The Fetal Medicine service at NewLife provides care for pregnant women by doctors with extensive training in ultrasound scanning and fetal medicine.

The fetal medicine team conduct a variety of Ultrasounds and Invasive Tests with Ultrasound to determine the wellbeing of the fetus.

Ultrasound Scans
Our ultrasound scans are performed to the highest standards and are backed-up with informative and sensitive counselling.

• The 11-13 weeks scan - This scan is carried out from 11 weeks to 13 weeks and six days. The scan is usually performed trans-abdominally but in a few cases it may be necessary to do the examination trans-vaginally. The aim is:-
  • To date the pregnancy accurately
  • To assess the risks of Down's syndrome and other chromosomal abnormalities (nuchal scan)
  • To diagnose multiple pregnancy.
  • To diagnose certain major fetal abnormalities. Major abnormalities may be visible at this gestation but a 20 week anomaly scan is essential.
  • To diagnose early pregnancy failure.

• Anomaly scan - This is a detailed scan at 20-22 weeks of pregnancy. During the scan we examine each part of the fetal body, determine the position of the placenta, assess the amount of amniotic fluid, and measure fetal growth.
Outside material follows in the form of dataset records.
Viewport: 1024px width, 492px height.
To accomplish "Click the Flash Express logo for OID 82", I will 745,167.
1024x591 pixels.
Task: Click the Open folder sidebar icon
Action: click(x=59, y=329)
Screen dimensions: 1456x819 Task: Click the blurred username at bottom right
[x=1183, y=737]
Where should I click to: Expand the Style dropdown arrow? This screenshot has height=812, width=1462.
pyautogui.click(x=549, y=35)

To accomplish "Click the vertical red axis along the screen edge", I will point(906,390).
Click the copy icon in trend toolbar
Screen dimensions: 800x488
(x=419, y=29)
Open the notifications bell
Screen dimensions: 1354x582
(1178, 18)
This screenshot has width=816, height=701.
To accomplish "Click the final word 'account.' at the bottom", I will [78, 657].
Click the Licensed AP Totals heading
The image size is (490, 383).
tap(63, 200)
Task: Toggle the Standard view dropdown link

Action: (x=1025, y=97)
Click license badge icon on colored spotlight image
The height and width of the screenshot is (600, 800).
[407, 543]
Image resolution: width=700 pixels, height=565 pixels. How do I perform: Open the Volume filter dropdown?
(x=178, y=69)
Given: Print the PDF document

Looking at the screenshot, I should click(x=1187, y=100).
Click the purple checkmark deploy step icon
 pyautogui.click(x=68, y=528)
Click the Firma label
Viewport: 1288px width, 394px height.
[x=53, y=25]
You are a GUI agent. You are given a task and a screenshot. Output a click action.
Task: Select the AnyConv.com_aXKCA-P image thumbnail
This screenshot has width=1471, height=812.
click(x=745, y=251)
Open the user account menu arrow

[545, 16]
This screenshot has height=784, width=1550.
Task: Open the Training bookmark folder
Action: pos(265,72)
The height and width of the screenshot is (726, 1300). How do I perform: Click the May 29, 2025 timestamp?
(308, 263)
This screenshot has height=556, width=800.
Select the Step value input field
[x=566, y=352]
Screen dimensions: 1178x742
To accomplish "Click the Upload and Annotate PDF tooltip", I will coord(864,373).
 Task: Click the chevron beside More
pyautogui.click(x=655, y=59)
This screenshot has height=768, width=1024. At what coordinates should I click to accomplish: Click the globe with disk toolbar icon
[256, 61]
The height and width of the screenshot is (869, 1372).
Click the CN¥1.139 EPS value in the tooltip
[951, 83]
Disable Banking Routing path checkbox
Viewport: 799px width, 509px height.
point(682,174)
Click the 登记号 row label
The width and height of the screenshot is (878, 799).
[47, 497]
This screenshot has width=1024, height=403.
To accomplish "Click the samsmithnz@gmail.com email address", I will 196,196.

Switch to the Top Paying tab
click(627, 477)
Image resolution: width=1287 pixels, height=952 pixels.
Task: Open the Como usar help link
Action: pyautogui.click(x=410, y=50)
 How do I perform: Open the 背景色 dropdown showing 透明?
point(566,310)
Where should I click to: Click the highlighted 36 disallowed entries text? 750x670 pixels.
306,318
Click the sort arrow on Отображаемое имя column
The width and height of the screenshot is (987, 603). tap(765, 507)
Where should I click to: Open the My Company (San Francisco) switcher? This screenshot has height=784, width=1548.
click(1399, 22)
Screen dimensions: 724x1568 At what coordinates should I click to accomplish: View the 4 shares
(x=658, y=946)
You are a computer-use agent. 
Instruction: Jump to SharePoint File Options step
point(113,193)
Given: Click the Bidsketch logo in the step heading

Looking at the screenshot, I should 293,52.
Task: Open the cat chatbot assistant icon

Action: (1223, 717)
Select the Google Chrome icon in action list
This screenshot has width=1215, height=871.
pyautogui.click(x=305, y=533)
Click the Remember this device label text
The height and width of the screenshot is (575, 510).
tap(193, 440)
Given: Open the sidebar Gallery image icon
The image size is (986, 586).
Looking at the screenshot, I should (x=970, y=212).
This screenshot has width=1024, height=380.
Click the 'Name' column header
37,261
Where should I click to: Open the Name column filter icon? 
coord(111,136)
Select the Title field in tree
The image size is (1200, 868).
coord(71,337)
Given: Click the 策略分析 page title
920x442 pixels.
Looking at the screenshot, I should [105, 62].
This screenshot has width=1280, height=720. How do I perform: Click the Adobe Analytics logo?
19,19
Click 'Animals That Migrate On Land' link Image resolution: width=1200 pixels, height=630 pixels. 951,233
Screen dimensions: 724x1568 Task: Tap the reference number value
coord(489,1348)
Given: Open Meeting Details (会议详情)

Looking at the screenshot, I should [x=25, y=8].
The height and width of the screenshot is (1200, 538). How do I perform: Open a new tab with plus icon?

Special attention is paid to the brain, face, spine, heart, stomach, bowel, kidneys and limbs.

• Wellbeing scan - This ultrasound scan is usually carried at about 32 weeks of pregnancy. This scan aims to determine the growth and health of the fetus by measurement of the size of the fetal head, abdomen and thigh bone and calculation of an estimate of fetal weight. The scan would also assess the baby's movements, placental posistion and appearance, the amount of amniotic fluid and blood flow to the placenta and fetus by colour Doppler ultrasound.

Invasive Tests with Ultrasound

• Chorion villus sampling - Chorion villus sampling (CVS) involves the examination of chorionic villi (placental tissue). Both the baby and placenta (afterbirth) originate from the same cell and so the chromosomes present in the cells of the placenta are the same as those of the baby. Local anaesthetic is given. A fine needle is then passed through the mother's abdomen and a sample of villi is taken. The needle is carefully observed using ultrasound scan. The procedure lasts 1 minute and afterwards we check that the fetal heart beat is normal. The results for Down's syndrome and other major chromosomal defects are usually available within 3 days. The results for rare defects may take 2 weeks.

• Amniocentesis - Amniocentesis involves the examination of cells in the fluid from around the fetus (amniotic fluid). The cells in the amniotic fluid originate from the baby and so the chromosomes present in these cells are the same as those of the baby. Amniocentesis involves passing a thin needle into the uterus in order to remove a small volume of amniotic fluid. The needle is carefully observed using ultrasound scan. The results for Down's syndrome and other major chromosomal defects are usually available within 3 days. The results for rare defects may take 2 weeks.